▶ _Extrait de page_
Le numérique en Afrique n’est plus un luxe ou une tendance, c’est un impératif stratégique. C’est l’une des phrases clés du docteur Redda Ben Geloune, CEO d’AITEK. Lors de la Conférence nationale sur l’IA, le lundi 19 mai 2025. Dans sa Keynote, il a souligné le rôle essentiel de la jeunesse dans cette révolution technologique.
Il a aussi rappelé l’importance de bâtir une IA souveraine et inclusive. Quelques grandes lignes de sa présentation enrichissante.
La jeunesse, actrice de la révolution IA
Redda Geloune a indiqué qu’avec 77% de sa population qui a moins de 35 ans, la Côte d’Ivoire dispose d’un levier démographique unique pour embrasser la révolution de l’IA. Cette jeunesse, connectée, créative et dynamique, est appelée à devenir la force motrice de cette transformation. En 2025, la population ivoirienne atteindra 32,7 millions d’habitants, et d’ici à 2030, plus d’un million de jeunes seront formés aux métiers des technologies de l’information et de la communication (TIC).

▶ _Tâches à réaliser_
- A) Recopiez le passage de l'extrait sur l'IA en Côte d'Ivoire compris entre "Il a aussi rappelé" et "la communication (TIC).", ces deux bornes incluses.
- B) Répondez aux questions suivantes à partir de l'extrait sur l'IA en Côte d'Ivoire.
(i) Quel poste Redda Ben Geloune occupe-t-il ?
(ii) Quelle part de la population de la Côte d'Ivoire a moins de 35 ans ?
(iii) Combien de jeunes seront formés aux métiers des TIC d'ici à 2030 ?

▶ _Données affichées_
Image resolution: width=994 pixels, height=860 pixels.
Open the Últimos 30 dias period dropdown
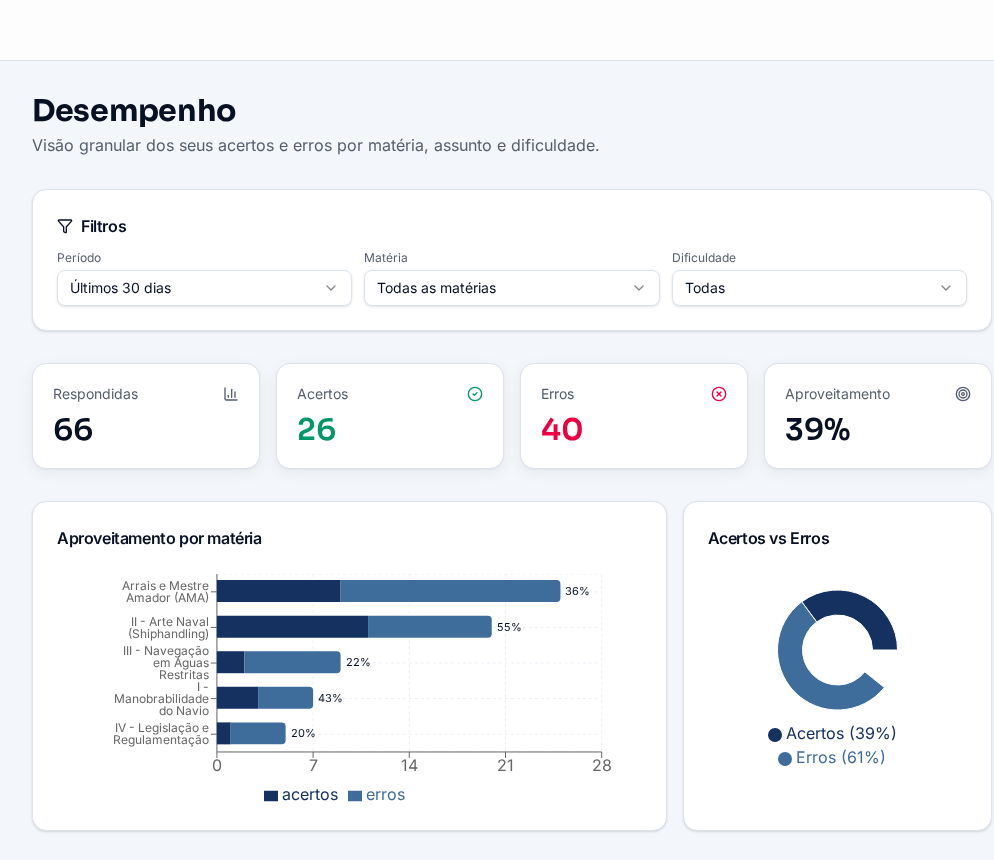coord(204,288)
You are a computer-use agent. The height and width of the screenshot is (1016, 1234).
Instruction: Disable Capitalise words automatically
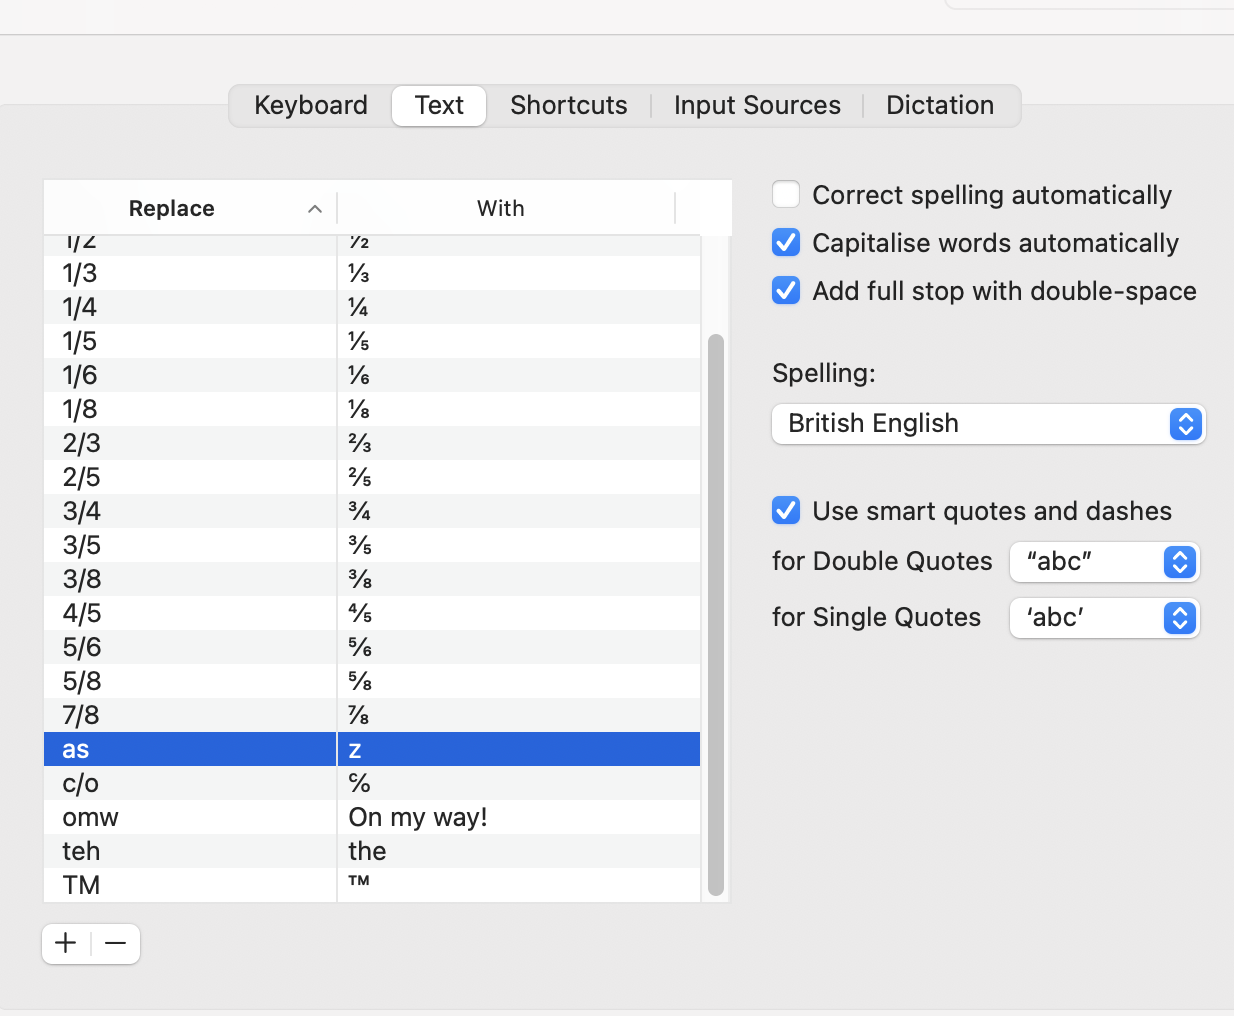coord(786,243)
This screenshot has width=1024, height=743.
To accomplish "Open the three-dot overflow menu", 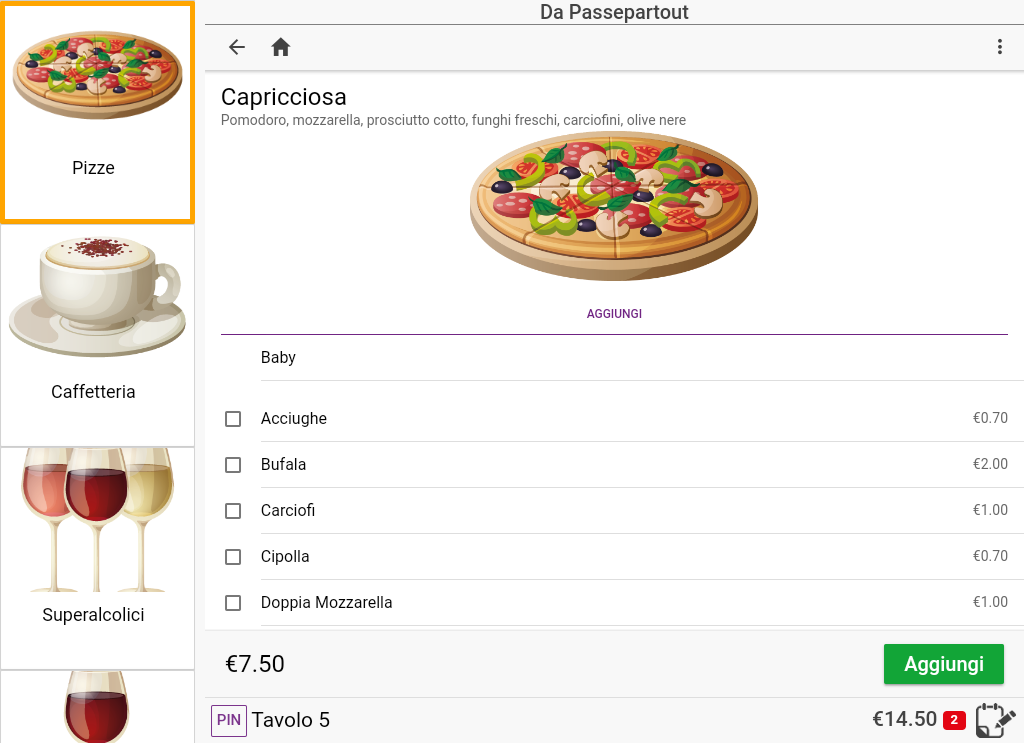I will click(999, 47).
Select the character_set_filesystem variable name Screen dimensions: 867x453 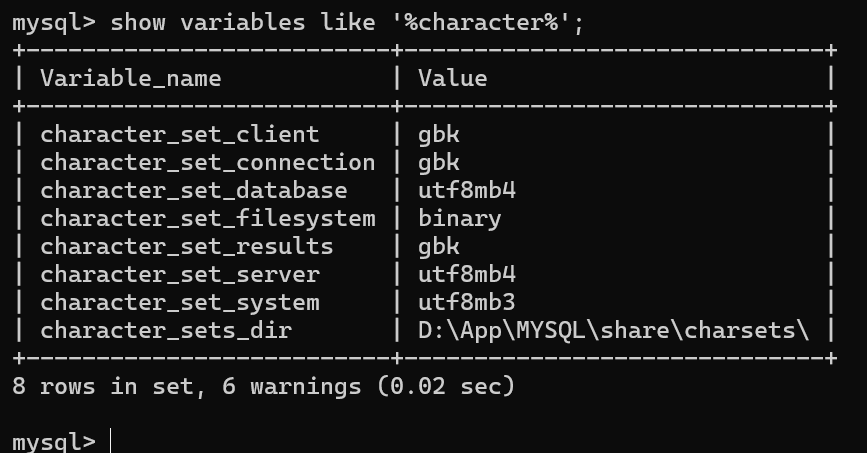pos(208,218)
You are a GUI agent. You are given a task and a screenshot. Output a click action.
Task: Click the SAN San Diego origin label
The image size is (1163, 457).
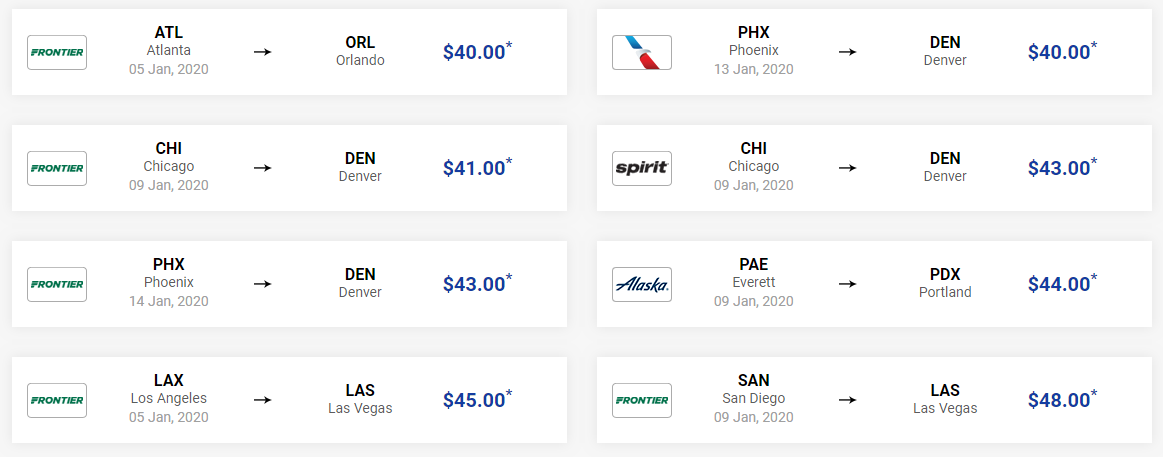tap(754, 390)
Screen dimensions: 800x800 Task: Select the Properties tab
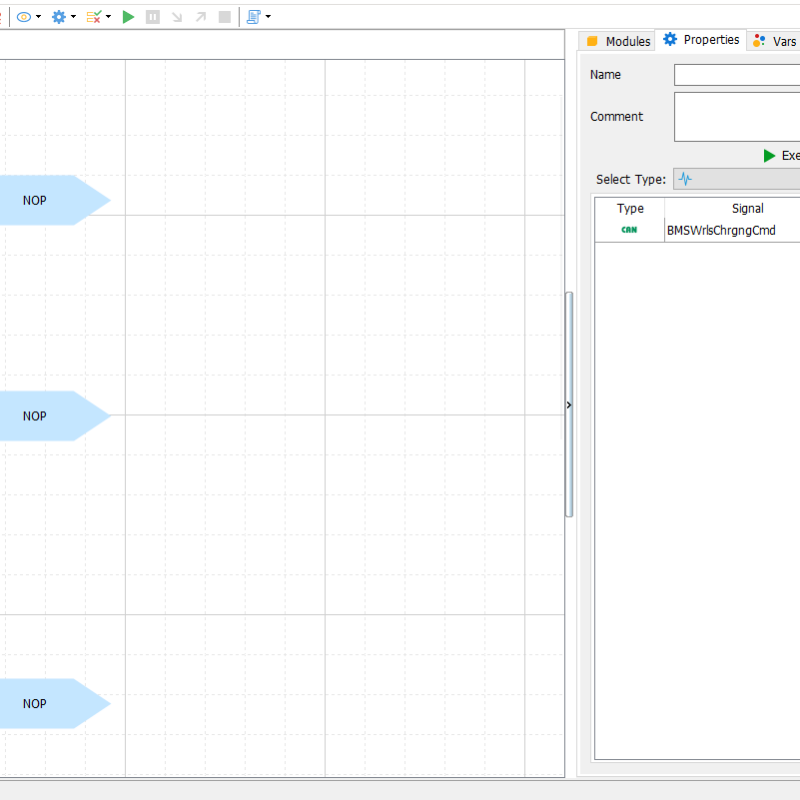[x=701, y=40]
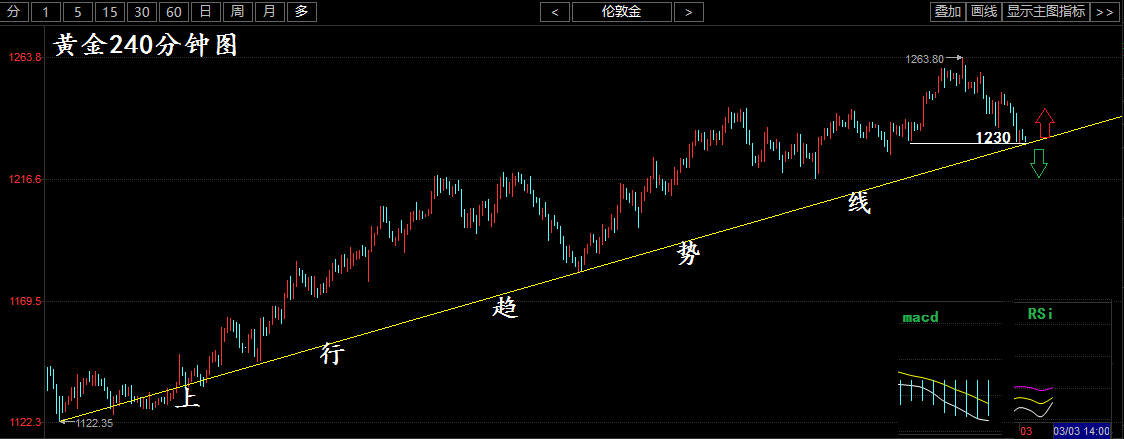Select the 30-minute timeframe
Image resolution: width=1124 pixels, height=439 pixels.
(x=142, y=12)
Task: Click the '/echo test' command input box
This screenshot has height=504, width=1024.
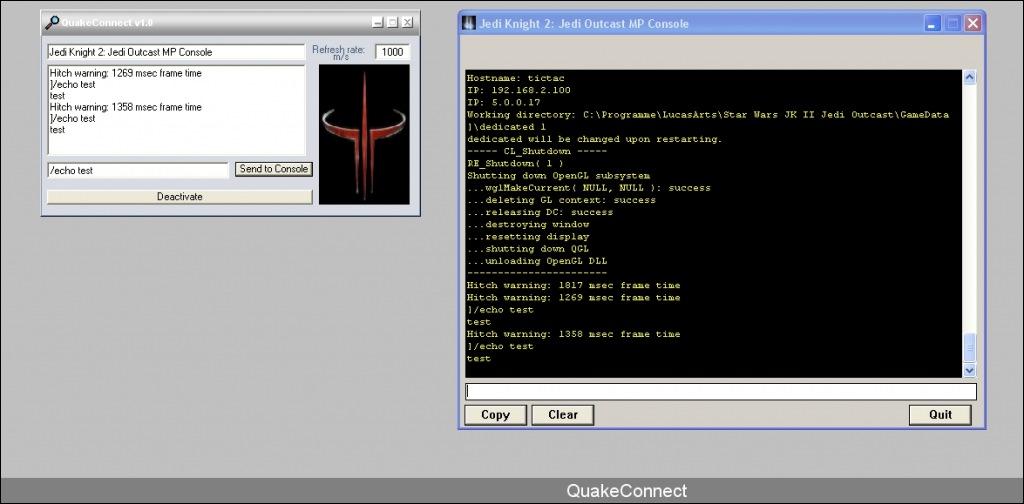Action: pos(138,170)
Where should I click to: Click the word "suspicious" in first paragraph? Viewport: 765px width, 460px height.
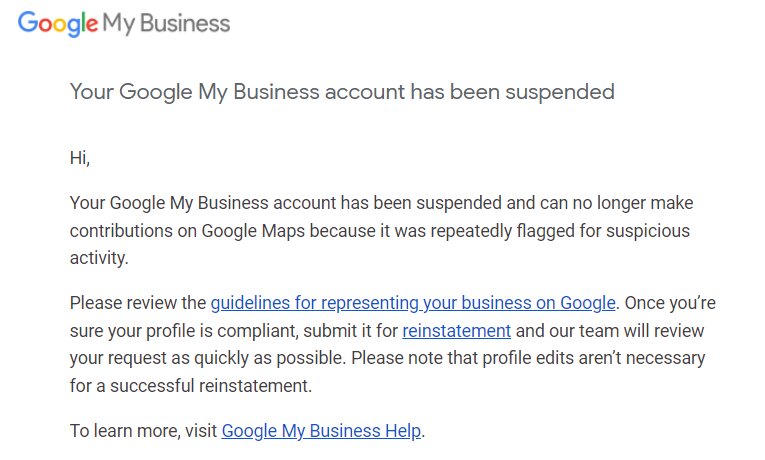tap(647, 231)
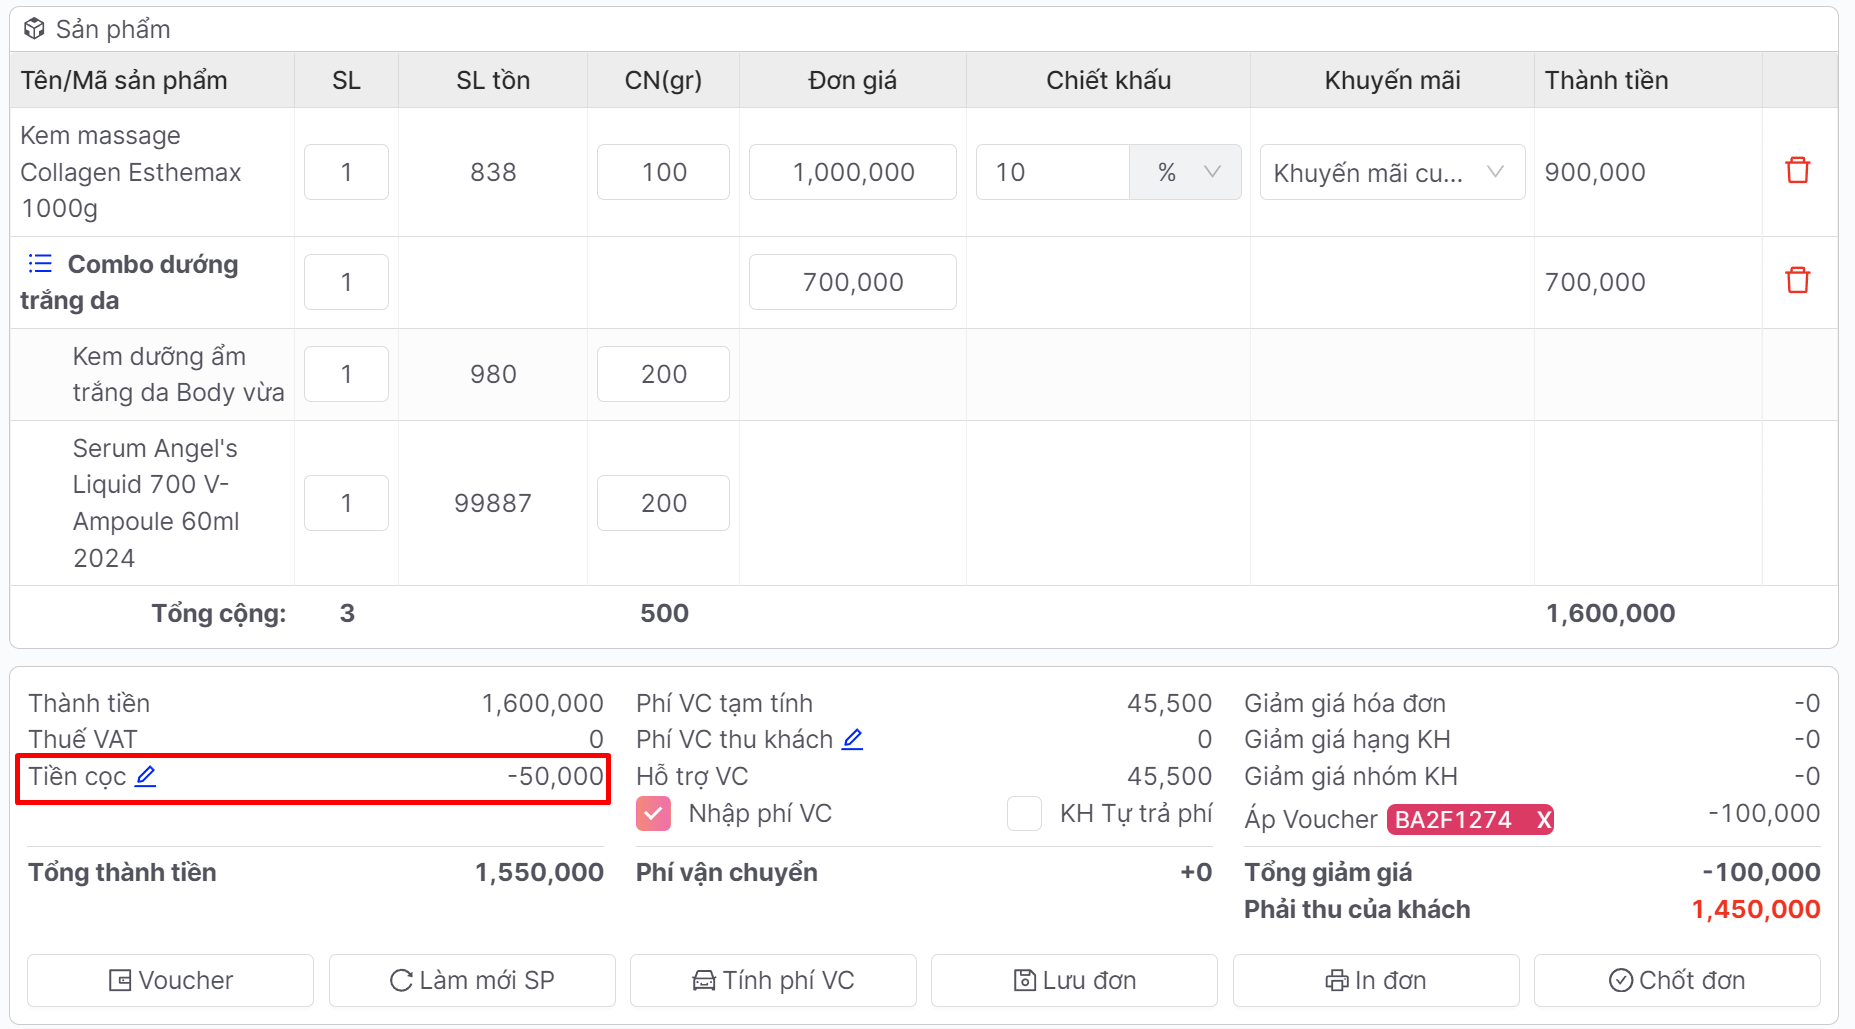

▶ _Réponses fournies_
- A)
Il a aussi rappelé l’importance de bâtir une IA souveraine et inclusive. Quelques grandes lignes de sa présentation enrichissante.
La jeunesse, actrice de la révolution IA
Redda Geloune a indiqué qu’avec 77% de sa population qui a moins de 35 ans, la Côte d’Ivoire dispose d’un levier démographique unique pour embrasser la révolution de l’IA. Cette jeunesse, connectée, créative et dynamique, est appelée à devenir la force motrice de cette transformation. En 2025, la population ivoirienne atteindra 32,7 millions d’habitants, et d’ici à 2030, plus d’un million de jeunes seront formés aux métiers des technologies de l’information et de la communication (TIC).

- B)
(i) Redda Ben Geloune est CEO d'AITEK.
(ii) 77 % de la population de la Côte d'Ivoire a moins de 35 ans.
(iii) Plus d'un million de jeunes seront formés aux métiers des TIC d'ici à 2030.